Seamos realistas.

 


Yo no hago ejercicio para conseguir un cuerpo diez. A mis cuarenta y seis años tengo claro que eso no va a poder ser, pero lo hago porque me ayuda a estar y sentirme sano (y, ya puestos, educo a mis hijos con el ejemplo).

Yo no estudio inglés para hablarlo perfectamente: teniendo en cuenta mi edad y el tiempo que le dedico, soy consciente de que nunca alcanzaré el nivel deseado. Pero seguir estudiando me ayuda a mejorar, mantiene mi cerebro joven y enseño a mis hijos que en la vida nunca hemos de dejar de aprender.

Cuando los objetivos están claros se aprende y se enseña sin miedo al fracaso. Se demuestra confianza y regularidad.

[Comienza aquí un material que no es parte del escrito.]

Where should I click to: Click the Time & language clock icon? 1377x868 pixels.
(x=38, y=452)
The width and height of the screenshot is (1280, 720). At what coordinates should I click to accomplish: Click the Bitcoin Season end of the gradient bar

Por eso, si mi hijo es envidioso, o es despistado, o temperamental, …, he de tener claro que va a ser así toda su vida, es algo que no voy a poder cambiar. De nada me sirve castigarlo por haber perdido de nuevo el taper en el colegio. Pero puedo enseñarle a reconocerse, a aceptarse tal y como es y a suavizar el impacto de las consecuencias. Le enseño a ser autocrítico, pero sin que se deje de querer.

Seamos realistas. No educamos a nuestros hijos para que sean licenciados. Serán lo que la vida y ellos decidan ser (ingenieros, camareros, barrenderos o empresarios). Los educamos para que, cuando tengan que decidir, se manejen perfectamente en cualquiera de los caminos que hayan escogido. Nuestra obligación es proporcionarles las mejores herramientas, pero ellos decidirán dónde utilizarlas.

Así que, tengamos las cosas claras. No educamos a los hijos que nos gustaría tener: educamos a los hijos que tenemos.